◆ **Directions for this task**
Return the stretch from the line with "The image size is (1258, 718)." through the line with "Task: Click the rightmost blue T trade marker" in the data below, character for character, skipping all pictures.

◆ **Dataset extract**
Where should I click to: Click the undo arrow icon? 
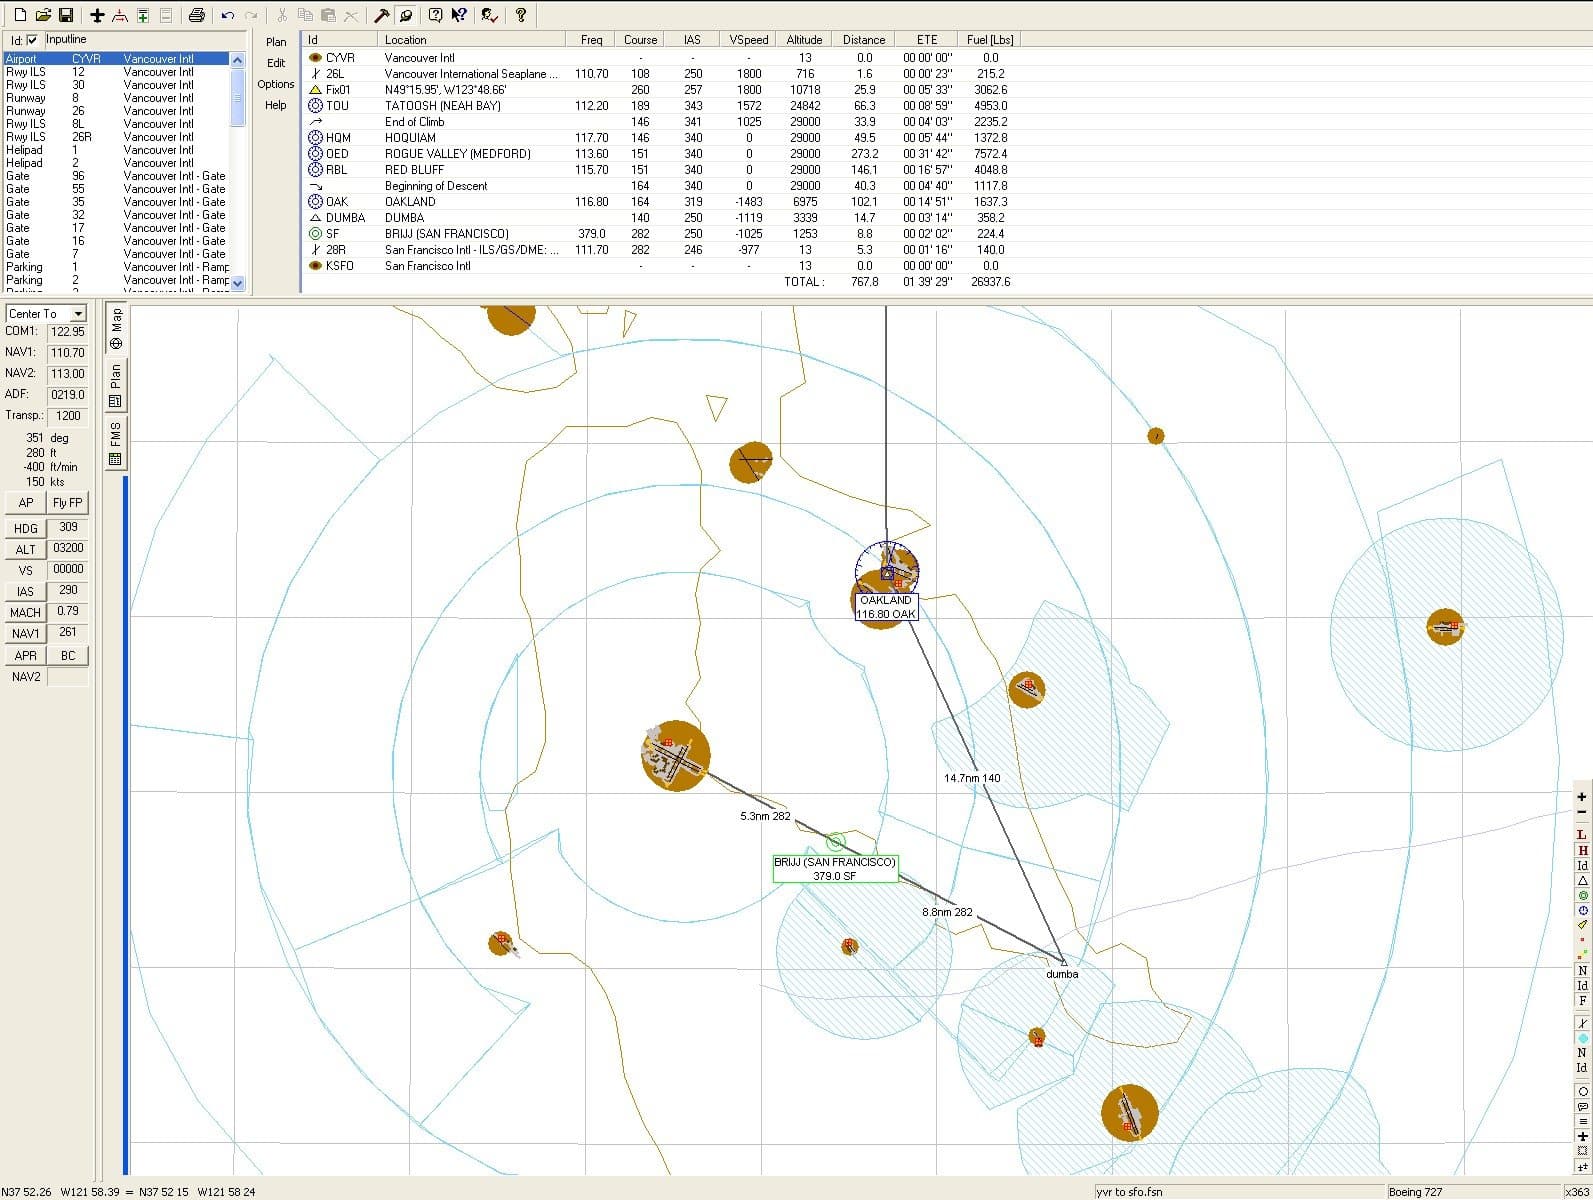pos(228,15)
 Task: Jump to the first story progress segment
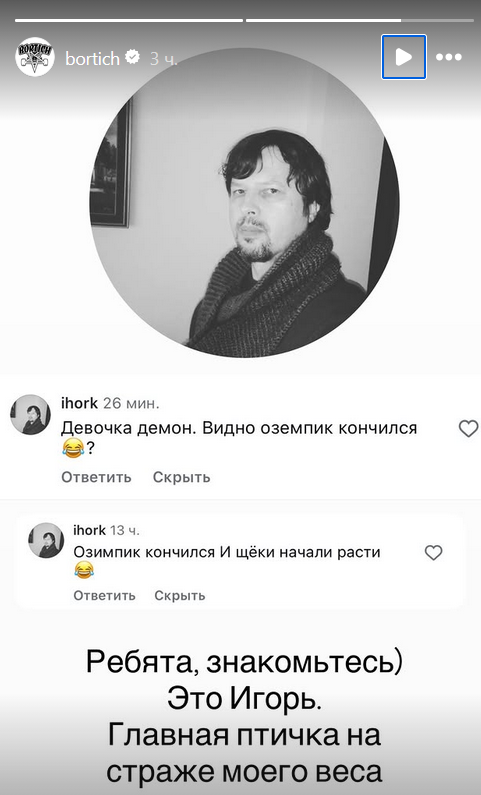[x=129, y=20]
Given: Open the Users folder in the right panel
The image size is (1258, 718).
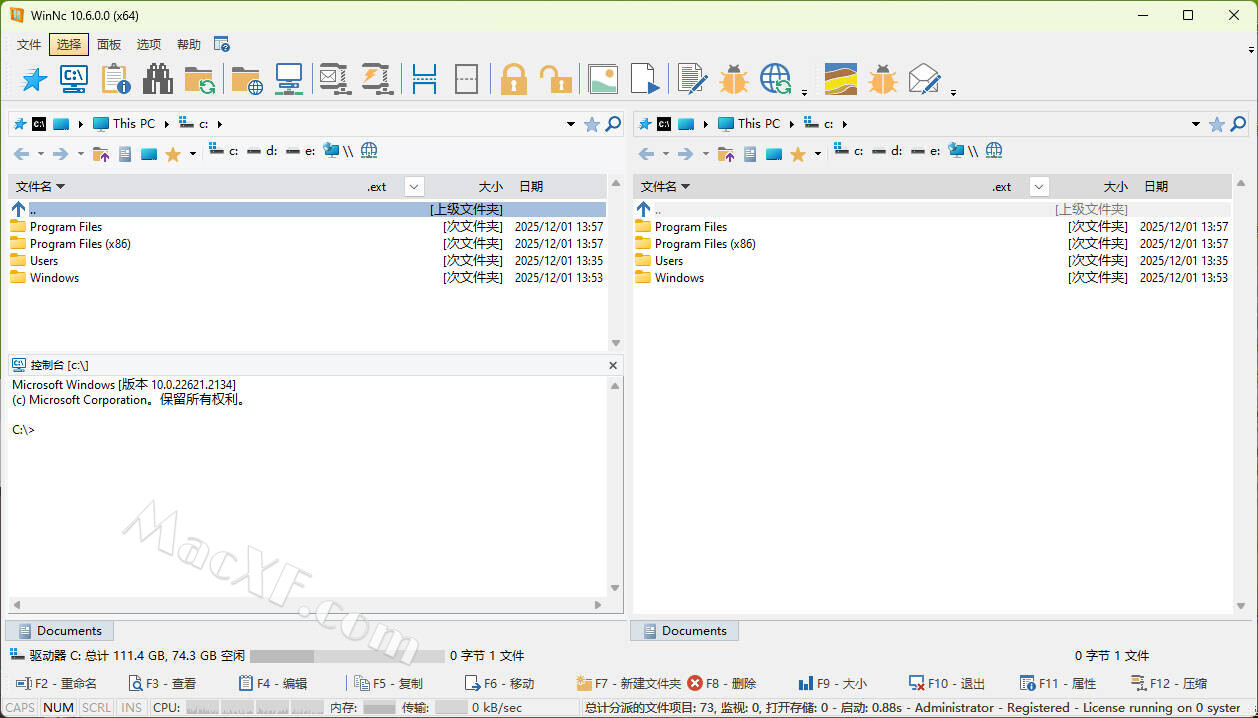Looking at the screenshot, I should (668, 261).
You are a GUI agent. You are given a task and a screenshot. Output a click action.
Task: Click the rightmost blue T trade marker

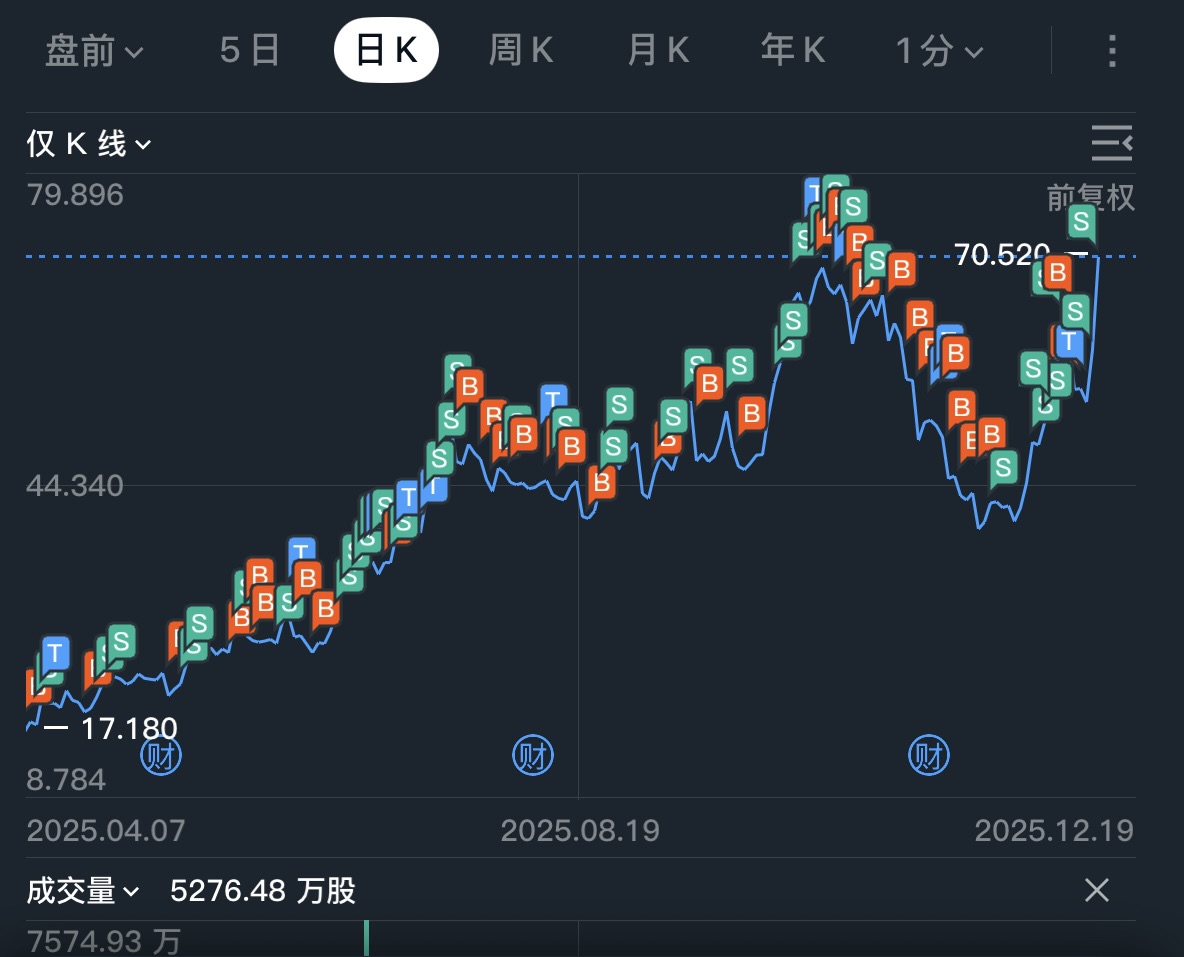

...

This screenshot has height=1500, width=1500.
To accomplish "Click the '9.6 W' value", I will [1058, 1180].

---

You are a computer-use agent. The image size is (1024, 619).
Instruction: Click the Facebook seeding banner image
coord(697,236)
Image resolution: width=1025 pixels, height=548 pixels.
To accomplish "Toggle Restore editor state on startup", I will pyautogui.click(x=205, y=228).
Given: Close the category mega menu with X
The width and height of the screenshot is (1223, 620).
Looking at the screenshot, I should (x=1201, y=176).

◆ **Your response**
The image size is (1258, 718).
Looking at the screenshot, I should (668, 261).
You are a GUI agent. You are given a task and a screenshot. Output a click action.
Task: Click the rightmost blue T trade marker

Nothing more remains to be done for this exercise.